- **Instruction**: Reproduce the material below in full, swapping "dropdown" for "drop-down menu" and leaving every other character unchanged.

- **Record set**:
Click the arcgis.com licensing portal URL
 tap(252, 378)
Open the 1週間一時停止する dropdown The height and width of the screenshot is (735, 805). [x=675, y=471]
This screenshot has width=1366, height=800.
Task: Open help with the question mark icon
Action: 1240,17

- **Finished task**:
Click the arcgis.com licensing portal URL
 tap(252, 378)
Open the 1週間一時停止する drop-down menu The height and width of the screenshot is (735, 805). [x=675, y=471]
This screenshot has width=1366, height=800.
Task: Open help with the question mark icon
Action: 1240,17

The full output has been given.